Warum Anleger jetzt in Green Bonds investieren sollten, erklärt Arnaud-Guilhem Lamy, Spezialist für Anleihen und Nachhaltiges Investieren (SRI) im Team von BNP Paribas Asset Management: „In finanzieller Hinsicht bieten grüne Anleihen genau die gleichen Merkmale wie klassische Anleihen – das heißt, der ökologische Mehrwert ist kostenlos. Dazu kommt: Der Markt insgesamt ist erwachsen geworden. Noch vor wenigen Jahren herrschte ein ausgeprägter Hang zu Anleihen der öffentlichen Hand. Heute decken grüne Anleihen ein breites Spektrum von Emittenten aus verschiedenen Sektoren und Ländern ab; sie bieten echte Diversifizierung.“
Ein Selbstläufer ist die Asset-Klasse aber nicht: Ein gesetzliches Regelwerk für grüne Anleihen gibt es noch nicht, nur die „Green Bond Principles“ als freiwillige Richtlinien. Prinzipiell kann jeder Anbieter Green Bonds ausgeben. Anleger müssen also genau prüfen, wo ihr Geld hinfließt und dem Anbieter vertrauen, dass er es dem vereinbarten Zweck zuführt. Die SRI-Experten von BNP Paribas Asset Management, die aktuell etwa 1,3 Milliarden Euro in Green Bonds verwalten, begegnen diesen Herausforderungen mit einem besonderen Investment-Ansatz, ihrem „Screening for Green“.

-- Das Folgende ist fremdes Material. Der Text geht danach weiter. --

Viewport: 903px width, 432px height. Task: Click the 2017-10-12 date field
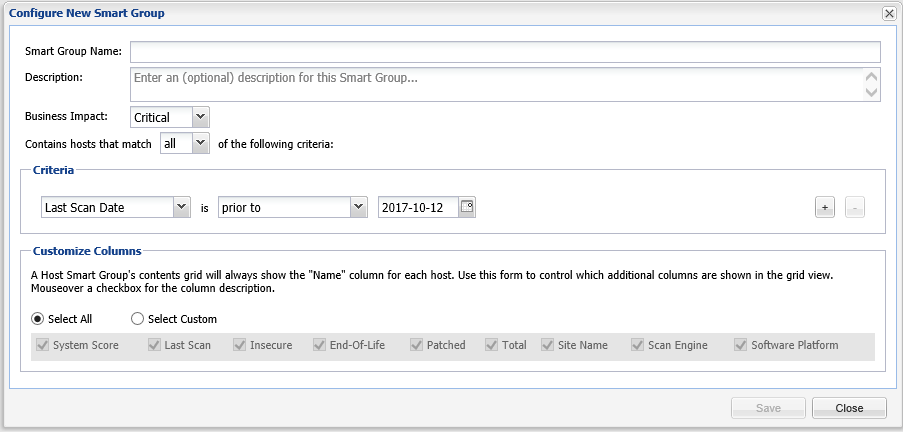[419, 207]
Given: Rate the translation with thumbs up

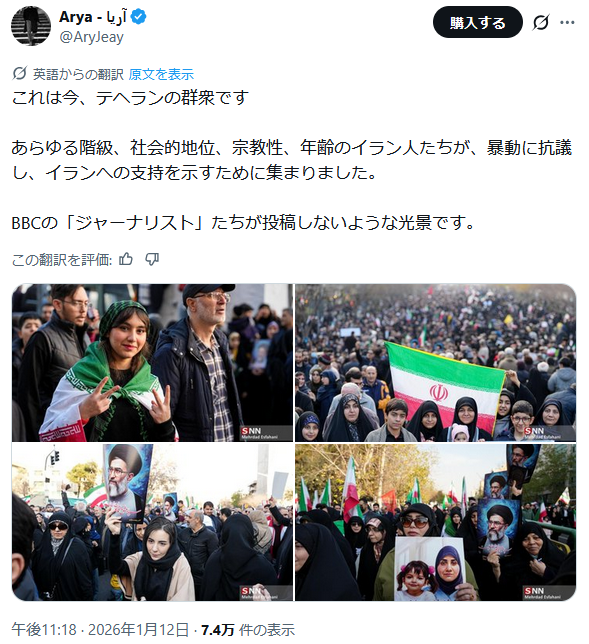Looking at the screenshot, I should [x=126, y=259].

Um die Nachhaltigkeit einer Anleihe vor dem Kauf für ihren „Green Bond Fund“ zu prüfen, sind die Fondsmanager bei jedem Emittenten zum Gespräch vor Ort. Dazu kommen regelmäßige Treffen zur laufenden Beobachtung der gewünschten Effekte während der gesamten Laufzeit der Anleihe. Die Manager beschränken sich bei der Wahl ihrer Investments also nicht nur auf die Ex-ante-Bewertung im Vorfeld. Emittenten, die ein Jahr nach der Emission ihrer Anleihe noch keinen detaillierten Impact Report geliefert haben, werden auch aus dem Investment-Universum ausgeschlossen. Lamy: „Unserer Ansicht nach ist es wichtig, dass grüne Projekte aus Sektoren stammen, die intuitiv als ‚nicht nachhaltig‘ empfunden werden – wie etwa der Versorgungssektor oder die Automobilindustrie. Unternehmen, die solche Projekte in Angriff nehmen, handeln vorbildlich und können oft rasche Erfolge erzielen. Damit schaffen sie auch langfristig einen Mehrwert für Anleger. Darauf wollen wir hinwirken.“
Der junge Green Bond Fund hat seit der Auflegung 2017 über 688
Millionen Euro eingesammelt (Stand: September 2020) und hält überwiegend
Papiere öffentlicher Emittenten. Dazu kommen Unternehmensanleihen von
Versorgern, Finanzinstituten und Industriekonzernen, wie etwa Apple oder
Toyota. Der Fonds investiert weltweit mindestens 83,5 Prozent seines
Vermögens in Anleihen, die als „grün“ deklariert sind. Im Schnitt
bringen die derzeit 152 Positionen im Portfolio 0,21 Prozent
Effektivverzinsung (Yield to maturity, Stand: August 2020).